I took a seat across the room next to the middle-aged women from the receiving line.

"He looks well," said the big one.

"Yes, he seems to be holding up," the other agreed.

"He's a remarkable specimen, even under duress."

I realized that they were talking about the dog.

"Do you think this means Arthur's wife will take over the society newsletter?" the large one asked.

"I can't imagine," said the other, lifting a Kleenex to cover her mouth. "She's a better-than-average groomer, but she has scant knowledge of the breed."

The service was sparsely attended. No more than twenty-five people had come. One of the bank managers at Portage Savings eulogized Arthur as a model of fairness and good citizenship and said that his performance during the bank robbery showed "a natural impulse for courage."

The minister, Reverend C. W. Johnson, gave a reading from Lamentations and said a few words about Arthur, speaking of him in such general terms that I assumed the two had never met. A cellist played "Fairest Lord Jesus," and a breeder from Mississippi Valley Irish Wolfhounds recalled the day nine years before when Arthur drove out to see a litter of puppies and walked away with majority ownership of his farm.

"He told me, flat out, he'd never even owned a breeding farm before," Clyde Hermann said, tugging at his shirt as though his tie were too tight. "But you know Arthur. He'd done all his research and he knew exactly what he wanted.

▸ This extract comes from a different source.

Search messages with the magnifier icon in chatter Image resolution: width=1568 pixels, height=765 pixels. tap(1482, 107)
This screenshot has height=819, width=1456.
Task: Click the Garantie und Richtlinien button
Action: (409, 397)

I gave him my two best sires, and the rest is AKC history."

Margaret Whiting made a brief, somewhat chilling speech that seemed to end before it was meant to, as if her emotions would not allow her to say more. "As children Arthur and I were inseparable. I was born three years before him, but, like twins, we were connected at the core." Her voice trembled as she spoke. "To be happy in this world is to be understood," she said. "I understood my brother and my brother understood me." She looked down at her hands, clasped in front of her, then returned to her seat.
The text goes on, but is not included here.